[DATA PROVIDED Boundary: Start]

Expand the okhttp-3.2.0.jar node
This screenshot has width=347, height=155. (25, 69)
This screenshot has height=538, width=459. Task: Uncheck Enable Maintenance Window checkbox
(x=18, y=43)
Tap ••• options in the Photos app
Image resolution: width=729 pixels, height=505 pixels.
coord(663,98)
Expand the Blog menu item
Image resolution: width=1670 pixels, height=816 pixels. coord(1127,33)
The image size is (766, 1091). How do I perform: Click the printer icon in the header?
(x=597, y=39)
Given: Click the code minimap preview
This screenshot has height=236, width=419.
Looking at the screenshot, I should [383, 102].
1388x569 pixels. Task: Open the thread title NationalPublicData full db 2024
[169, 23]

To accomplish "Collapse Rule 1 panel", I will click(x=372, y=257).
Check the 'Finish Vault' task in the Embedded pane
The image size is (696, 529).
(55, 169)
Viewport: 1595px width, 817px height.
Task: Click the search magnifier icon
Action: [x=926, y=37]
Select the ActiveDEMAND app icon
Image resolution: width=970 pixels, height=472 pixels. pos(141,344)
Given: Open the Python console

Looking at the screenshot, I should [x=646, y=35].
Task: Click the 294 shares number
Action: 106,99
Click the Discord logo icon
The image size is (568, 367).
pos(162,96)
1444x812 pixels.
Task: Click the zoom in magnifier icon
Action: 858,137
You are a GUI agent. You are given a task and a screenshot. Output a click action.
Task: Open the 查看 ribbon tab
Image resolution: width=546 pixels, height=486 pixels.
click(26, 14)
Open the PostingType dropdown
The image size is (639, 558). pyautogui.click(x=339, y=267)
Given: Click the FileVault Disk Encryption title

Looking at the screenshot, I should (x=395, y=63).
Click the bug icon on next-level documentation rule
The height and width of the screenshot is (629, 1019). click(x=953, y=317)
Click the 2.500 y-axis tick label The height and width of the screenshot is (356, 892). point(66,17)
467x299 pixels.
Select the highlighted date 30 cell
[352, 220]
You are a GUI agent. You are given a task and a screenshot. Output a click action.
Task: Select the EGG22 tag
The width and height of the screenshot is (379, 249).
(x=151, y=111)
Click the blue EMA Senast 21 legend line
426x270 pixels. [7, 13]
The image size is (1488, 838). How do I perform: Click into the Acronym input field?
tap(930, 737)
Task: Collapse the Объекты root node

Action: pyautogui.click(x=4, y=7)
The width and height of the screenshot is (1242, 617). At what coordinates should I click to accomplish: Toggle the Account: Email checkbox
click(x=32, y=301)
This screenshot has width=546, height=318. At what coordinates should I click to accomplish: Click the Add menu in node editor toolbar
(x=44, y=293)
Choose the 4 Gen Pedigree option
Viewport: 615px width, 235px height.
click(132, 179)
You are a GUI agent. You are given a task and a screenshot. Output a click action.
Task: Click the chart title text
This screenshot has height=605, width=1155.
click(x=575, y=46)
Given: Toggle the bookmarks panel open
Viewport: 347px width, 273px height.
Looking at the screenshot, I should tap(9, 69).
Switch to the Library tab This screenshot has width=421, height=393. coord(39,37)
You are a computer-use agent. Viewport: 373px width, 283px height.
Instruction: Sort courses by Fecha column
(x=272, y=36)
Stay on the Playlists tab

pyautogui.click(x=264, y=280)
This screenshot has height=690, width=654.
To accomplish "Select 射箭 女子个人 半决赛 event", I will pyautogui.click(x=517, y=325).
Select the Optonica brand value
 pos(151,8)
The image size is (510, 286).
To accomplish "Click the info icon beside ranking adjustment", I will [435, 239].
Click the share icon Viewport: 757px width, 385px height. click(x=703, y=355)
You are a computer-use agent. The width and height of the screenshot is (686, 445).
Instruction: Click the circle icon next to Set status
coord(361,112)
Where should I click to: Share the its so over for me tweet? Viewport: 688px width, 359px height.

[DATA PROVIDED Boundary: End]

→ WHAT THE TASK ASKS: Beginning with the line that holds "Viewport: 615px width, 235px height.", restate word for word every line down to the end of the data, and only those lines.

→ REPLY TO THE EXERCISE:
Viewport: 615px width, 235px height.
click(132, 179)
You are a GUI agent. You are given a task and a screenshot. Output a click action.
Task: Click the chart title text
This screenshot has height=605, width=1155.
click(x=575, y=46)
Given: Toggle the bookmarks panel open
Viewport: 347px width, 273px height.
Looking at the screenshot, I should tap(9, 69).
Switch to the Library tab This screenshot has width=421, height=393. coord(39,37)
You are a computer-use agent. Viewport: 373px width, 283px height.
Instruction: Sort courses by Fecha column
(x=272, y=36)
Stay on the Playlists tab

pyautogui.click(x=264, y=280)
This screenshot has height=690, width=654.
To accomplish "Select 射箭 女子个人 半决赛 event", I will pyautogui.click(x=517, y=325).
Select the Optonica brand value
 pos(151,8)
The image size is (510, 286).
To accomplish "Click the info icon beside ranking adjustment", I will [435, 239].
Click the share icon Viewport: 757px width, 385px height. click(x=703, y=355)
You are a computer-use agent. The width and height of the screenshot is (686, 445).
Instruction: Click the circle icon next to Set status
coord(361,112)
Where should I click to: Share the its so over for me tweet? Viewport: 688px width, 359px height.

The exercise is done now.